- _Given records_
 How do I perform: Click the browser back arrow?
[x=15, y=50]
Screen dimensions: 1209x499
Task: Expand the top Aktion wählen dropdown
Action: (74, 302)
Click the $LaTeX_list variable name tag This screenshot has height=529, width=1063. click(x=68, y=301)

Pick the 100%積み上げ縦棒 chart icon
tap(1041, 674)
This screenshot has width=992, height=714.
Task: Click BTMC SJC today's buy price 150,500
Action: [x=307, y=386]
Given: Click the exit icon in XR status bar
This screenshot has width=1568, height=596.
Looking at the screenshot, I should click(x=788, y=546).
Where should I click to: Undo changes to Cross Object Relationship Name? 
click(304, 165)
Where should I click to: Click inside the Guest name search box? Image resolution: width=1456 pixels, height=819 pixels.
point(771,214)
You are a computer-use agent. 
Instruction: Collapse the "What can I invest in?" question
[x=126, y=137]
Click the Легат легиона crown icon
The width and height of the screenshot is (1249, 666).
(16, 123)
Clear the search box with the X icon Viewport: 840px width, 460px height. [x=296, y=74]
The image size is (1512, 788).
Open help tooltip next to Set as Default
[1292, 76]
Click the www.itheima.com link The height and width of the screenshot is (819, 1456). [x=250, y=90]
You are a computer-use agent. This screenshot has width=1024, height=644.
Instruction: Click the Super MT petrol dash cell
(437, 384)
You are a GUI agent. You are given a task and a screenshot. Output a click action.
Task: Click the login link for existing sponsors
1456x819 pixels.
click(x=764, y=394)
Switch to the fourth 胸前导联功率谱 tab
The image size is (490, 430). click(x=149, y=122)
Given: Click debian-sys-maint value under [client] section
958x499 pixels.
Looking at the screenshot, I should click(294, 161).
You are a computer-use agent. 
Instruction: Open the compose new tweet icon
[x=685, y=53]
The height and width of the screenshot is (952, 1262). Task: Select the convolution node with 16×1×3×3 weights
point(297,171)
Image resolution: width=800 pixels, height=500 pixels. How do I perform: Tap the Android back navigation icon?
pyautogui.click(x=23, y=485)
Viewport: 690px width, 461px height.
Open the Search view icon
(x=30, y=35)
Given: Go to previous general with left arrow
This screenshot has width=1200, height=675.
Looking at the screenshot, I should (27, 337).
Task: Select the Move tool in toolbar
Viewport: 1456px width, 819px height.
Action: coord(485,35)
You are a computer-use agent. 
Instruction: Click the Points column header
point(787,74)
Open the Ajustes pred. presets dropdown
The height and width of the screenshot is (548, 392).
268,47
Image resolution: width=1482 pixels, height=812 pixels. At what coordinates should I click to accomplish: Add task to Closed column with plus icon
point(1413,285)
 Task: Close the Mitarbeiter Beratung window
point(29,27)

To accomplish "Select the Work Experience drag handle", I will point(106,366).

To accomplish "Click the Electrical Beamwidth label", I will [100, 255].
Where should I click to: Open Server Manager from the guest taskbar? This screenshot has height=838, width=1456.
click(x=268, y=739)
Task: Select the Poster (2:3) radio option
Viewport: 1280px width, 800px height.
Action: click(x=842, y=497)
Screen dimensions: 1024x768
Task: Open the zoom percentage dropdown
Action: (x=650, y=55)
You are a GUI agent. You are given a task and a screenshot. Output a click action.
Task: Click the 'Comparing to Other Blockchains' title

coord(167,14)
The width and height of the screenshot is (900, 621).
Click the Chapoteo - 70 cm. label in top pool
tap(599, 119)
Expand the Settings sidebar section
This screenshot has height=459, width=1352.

- _Set exercise_
Write out all of the records again, changing each "Instruction" to "Goal" and leaving everything else unchanged.

- _Exercise answer_
 How do I perform: Click the browser back arrow?
[x=15, y=50]
Screen dimensions: 1209x499
Task: Expand the top Aktion wählen dropdown
Action: (74, 302)
Click the $LaTeX_list variable name tag This screenshot has height=529, width=1063. click(x=68, y=301)

Pick the 100%積み上げ縦棒 chart icon
tap(1041, 674)
This screenshot has width=992, height=714.
Task: Click BTMC SJC today's buy price 150,500
Action: [x=307, y=386]
Given: Click the exit icon in XR status bar
This screenshot has width=1568, height=596.
Looking at the screenshot, I should click(x=788, y=546).
Where should I click to: Undo changes to Cross Object Relationship Name? 
click(304, 165)
Where should I click to: Click inside the Guest name search box? Image resolution: width=1456 pixels, height=819 pixels.
point(771,214)
You are a computer-use agent. 
Goal: Collapse the "What can I invest in?" question
[x=126, y=137]
Click the Легат легиона crown icon
The width and height of the screenshot is (1249, 666).
(16, 123)
Clear the search box with the X icon Viewport: 840px width, 460px height. [x=296, y=74]
The image size is (1512, 788).
Open help tooltip next to Set as Default
[1292, 76]
Click the www.itheima.com link The height and width of the screenshot is (819, 1456). [x=250, y=90]
You are a computer-use agent. This screenshot has width=1024, height=644.
Goal: Click the Super MT petrol dash cell
(437, 384)
You are a GUI agent. You are given a task and a screenshot. Output a click action.
Task: Click the login link for existing sponsors
1456x819 pixels.
click(x=764, y=394)
Switch to the fourth 胸前导联功率谱 tab
The image size is (490, 430). click(x=149, y=122)
Given: Click debian-sys-maint value under [client] section
958x499 pixels.
Looking at the screenshot, I should click(294, 161).
You are a computer-use agent. 
Goal: Open the compose new tweet icon
[x=685, y=53]
The height and width of the screenshot is (952, 1262). Task: Select the convolution node with 16×1×3×3 weights
point(297,171)
Image resolution: width=800 pixels, height=500 pixels. How do I perform: Tap the Android back navigation icon?
pyautogui.click(x=23, y=485)
Viewport: 690px width, 461px height.
Open the Search view icon
(x=30, y=35)
Given: Go to previous general with left arrow
This screenshot has width=1200, height=675.
Looking at the screenshot, I should (27, 337).
Task: Select the Move tool in toolbar
Viewport: 1456px width, 819px height.
Action: coord(485,35)
You are a computer-use agent. 
Goal: Click the Points column header
point(787,74)
Open the Ajustes pred. presets dropdown
The height and width of the screenshot is (548, 392).
268,47
Image resolution: width=1482 pixels, height=812 pixels. At what coordinates should I click to accomplish: Add task to Closed column with plus icon
point(1413,285)
 Task: Close the Mitarbeiter Beratung window
point(29,27)

To accomplish "Select the Work Experience drag handle", I will point(106,366).

To accomplish "Click the Electrical Beamwidth label", I will [100, 255].
Where should I click to: Open Server Manager from the guest taskbar? This screenshot has height=838, width=1456.
click(x=268, y=739)
Task: Select the Poster (2:3) radio option
Viewport: 1280px width, 800px height.
Action: click(x=842, y=497)
Screen dimensions: 1024x768
Task: Open the zoom percentage dropdown
Action: (x=650, y=55)
You are a GUI agent. You are given a task and a screenshot. Output a click action.
Task: Click the 'Comparing to Other Blockchains' title

coord(167,14)
The width and height of the screenshot is (900, 621).
Click the Chapoteo - 70 cm. label in top pool
tap(599, 119)
Expand the Settings sidebar section
This screenshot has height=459, width=1352.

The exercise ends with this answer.